- _Extrait du texte_
Pour commencer je dirai que Amina est le produit de son ouvrage et qu’en tant qu’artiste, elle est venue au monde de l’Art sans préavis et sans l’avoir cherché. C’est ce qui expliquerait, peut-être le caractère inédit de son entreprise, voulue, au départ, modeste et sans pré-tension. Cela ne veut pas dire que l’on pourrait s’autoriser à la classer, formalisme oblige, comme étant une nouvelle Baya, l’algérienne, ou une nouvelle Chaâïbia, la marocaine, toutes deux, comme elle, ancrées dans leur maghrébinité irréductible. Mais à la différence de Amina, elles  doivent leur accès à la reconnaissance, au regard valorisant d’une vision particularisante non dénuée d’exotisme réducteur. Car, ce qui distingue le processus de reconnaissance, à l’échelle internationale, de l’oeuvre de Amina Saoudi Aït Khay, c’est le fait que ce processus a commencé, en Tunisie. Et ce, grâce au choix lucide et risqué, opéré par Lina Lazaar, qui lui avait organisée une grande exposition, avec comme invitées, trois artistes femmes, déjà connues au niveau du marché de l’Art contemporain.Le succès avéré de cette exposition a permis à son organisatrice de déclarer Amina Saoudi Aït Khay « découverte de l’Année 2022 de la Fondation Kamel Lazaar ». Ce qui a permis à  son oeuvre de figurer dans la grande collection de cette Fondation  basée à Tunis, et dans celle de la Fondation Barjeel de Sultan Saoud El Qassami, de L’Emirat Arabe de Sharja.

Cette première grande exposition a été relayée, la même année, par une autre, organisée par la Galerie Selma Fériani de Londres qui lui a consacrée une exposition personnelle à la foire d’Art Contemporain, Abou Dabi Art et de faire figurer, à l’occasion, les oeuvres de Amina Saudi Aït Khay  dans les collections du Gugenheim Museum et dans plusieurs collections privées du Moyen Orient Arabe. Et tout cela, après avoir accédé, au départ, aux collections du Musée d’Art Moderne et Contemporain de Tunis et à celle d’une grande Banque de la place, uniquement par sa participation aux expositions collectives organisées, en Tunisie, par les institutions officielles.

  Pour être plus explicite, rappelons, par ailleurs, que le mode de reconnaissance, à ce jour dominant, fonctionne, à partir de considérations d’essence hégémonique qui obligent les artistes de la Périphérie à se conformer aux critères d’évaluation du Centre, pour emprunter à l’égyptien Samir Amin ces deux  notions de Centre et de Périphérie, se rapportant au champ des sciences économiques. C’est que, pour spécifique qu’elle est, l’économie du marché de l’Art Contemporain, appartient plus, aujourd’hui, au champ de l’économie marchande qu’à celui de l’économie de l’Art, au mode de production très spécifique d’objets symboliques, de valeur réputée « inestimable ».

- _Lignes de données_
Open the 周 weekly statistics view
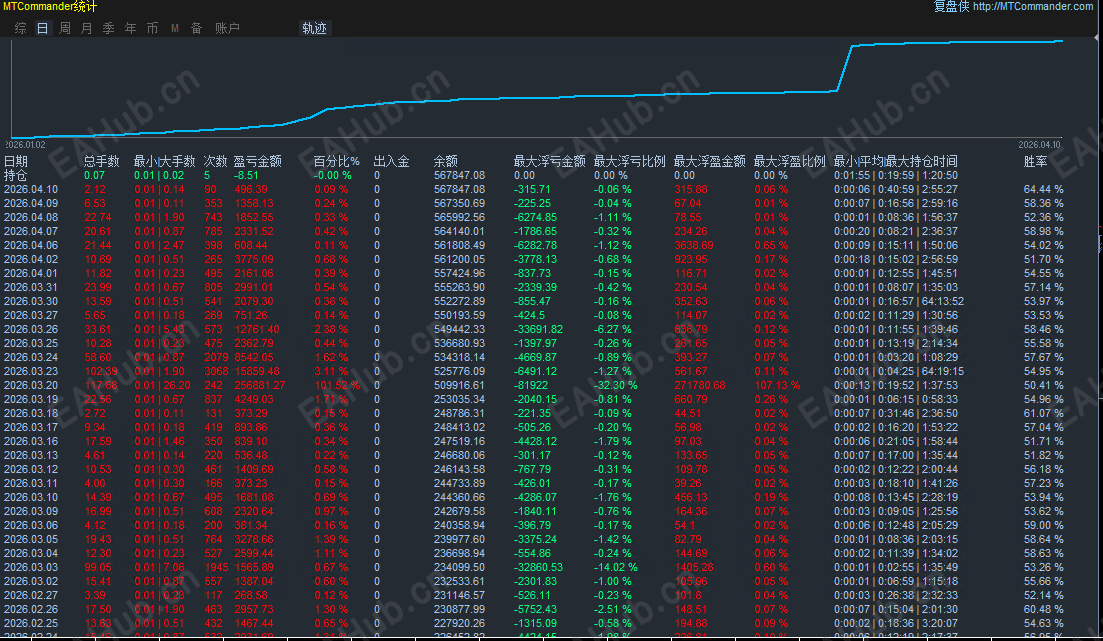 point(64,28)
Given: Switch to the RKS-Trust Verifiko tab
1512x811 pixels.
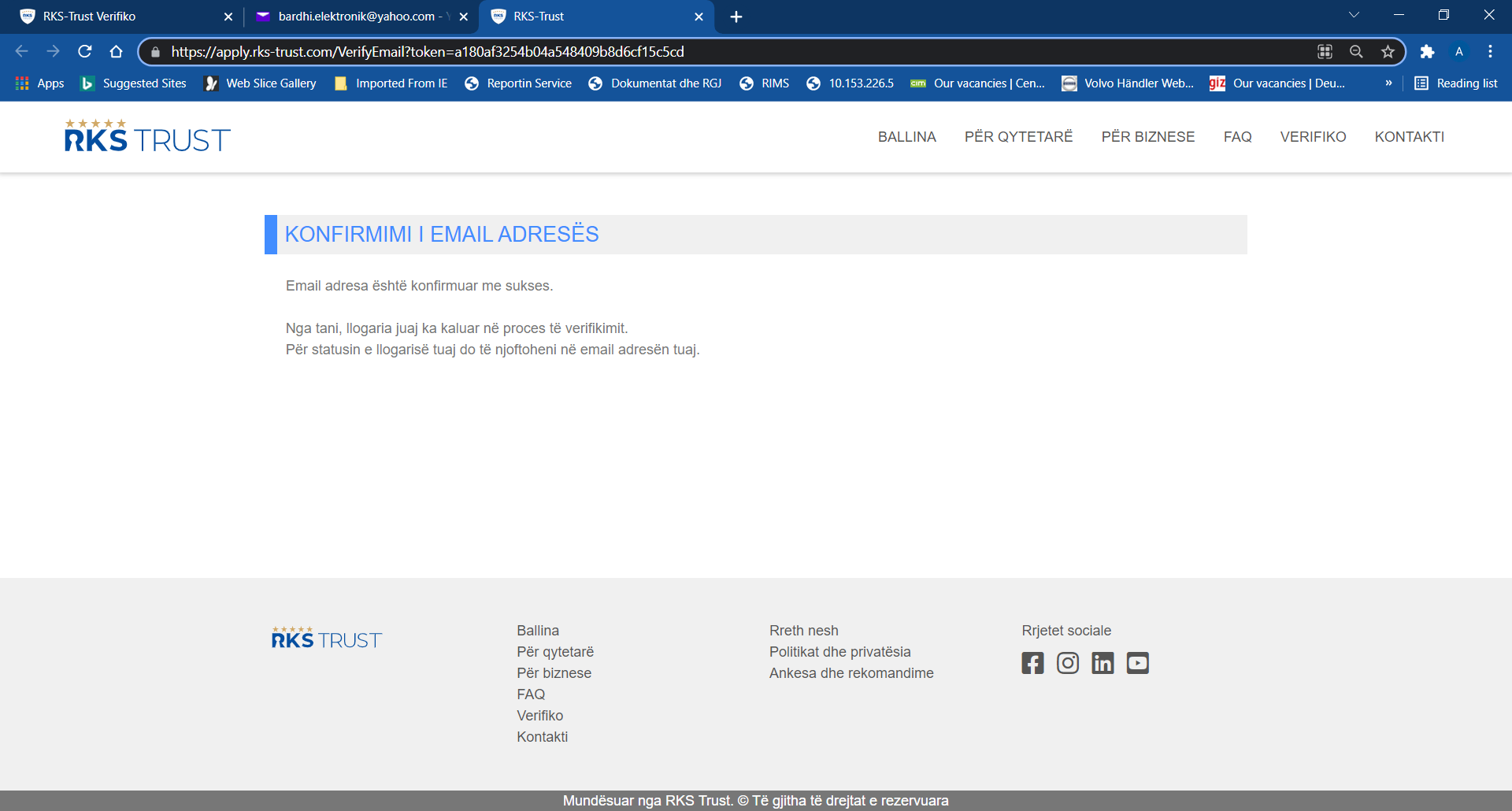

- _Votre travail_
a) Répondez aux questions suivantes d'après l'extrait sur Amina Saoudi Aït Khay.
(i) Qui a organisé la grande exposition d'Amina Saoudi Aït Khay en Tunisie ?
(ii) Quelle galerie de Londres lui a consacré une exposition personnelle ?
(iii) À qui l'auteur emprunte-t-il les notions de Centre et de Périphérie ?
b) Mettez à jour l'extrait sur Amina Saoudi Aït Khay en recopiant le passage qui va de « Cette première grande » jusqu'à « les institutions officielles. », avec « Londres » remplacé par « Paris ».
c) Rédigez la suite de l'extrait sur Amina Saoudi Aït Khay à partir de sa dernière phrase.

- _Réponses attendues_
a)
(i) Lina Lazaar.
(ii) La Galerie Selma Fériani.
(iii) À l'Égyptien Samir Amin.

b)
Cette première grande exposition a été relayée, la même année, par une autre, organisée par la Galerie Selma Fériani de Paris qui lui a consacrée une exposition personnelle à la foire d’Art Contemporain, Abou Dabi Art et de faire figurer, à l’occasion, les oeuvres de Amina Saudi Aït Khay  dans les collections du Gugenheim Museum et dans plusieurs collections privées du Moyen Orient Arabe. Et tout cela, après avoir accédé, au départ, aux collections du Musée d’Art Moderne et Contemporain de Tunis et à celle d’une grande Banque de la place, uniquement par sa participation aux expositions collectives organisées, en Tunisie, par les institutions officielles.

c)
Rappelons, également, que le marché de l’Art en Occident, depuis l’émergence, en France, des Impressionnistes, à partir des années 70 du XIXème siècle, avait fonctionné, jusqu’à ces dernières décennies, comme promoteur de valeurs artistiques constamment renouvelées. Et ce, par l’enrichissement, par le négoce de l’Art, du corpus de l’Art Moderne, en promouvant une production d’artistes dont la plus-value esthétique de leurs oeuvres, était à l’origine  de leur valeur d’échange. Ce qui  permettait leur transformation en objet de négoce et de spéculation « positive ». Cette dernière fonctionnant à contrario de la spéculation financière abstraite, dont l’aspect volatile et « éthéré » de l’Art Contemporain qu’elle promeut est à l’origine de sa rupture avec l’économie réelle du champ artistique.

C’était là une mise au point qui pourrait mieux préciser le contexte dans lequel l’oeuvre de Amina Saoudi Aït Khay a accédé à sa socialisation valorisante, sans trop subir les effets de mode et de tendances qui obligent  les artistes à faire de l’Art Contemporain, programmé comme tel, par un marché de l’Art qui s’est institué lui-même créateur de valeurs esthétiques dont les oeuvres promues, doivent, pour y faire sens, s’inscrire dans leurs limites préétablies. Cette réalité nouvelle est, en fait le résultat d’une véritable inversion des rôles, au sein du processus de « création-socialisation » de l’oeuvre d’Art, qui consiste à sacrifier la valeur symbolique « d’usage » au profit de sa valeur monétaire d’échange.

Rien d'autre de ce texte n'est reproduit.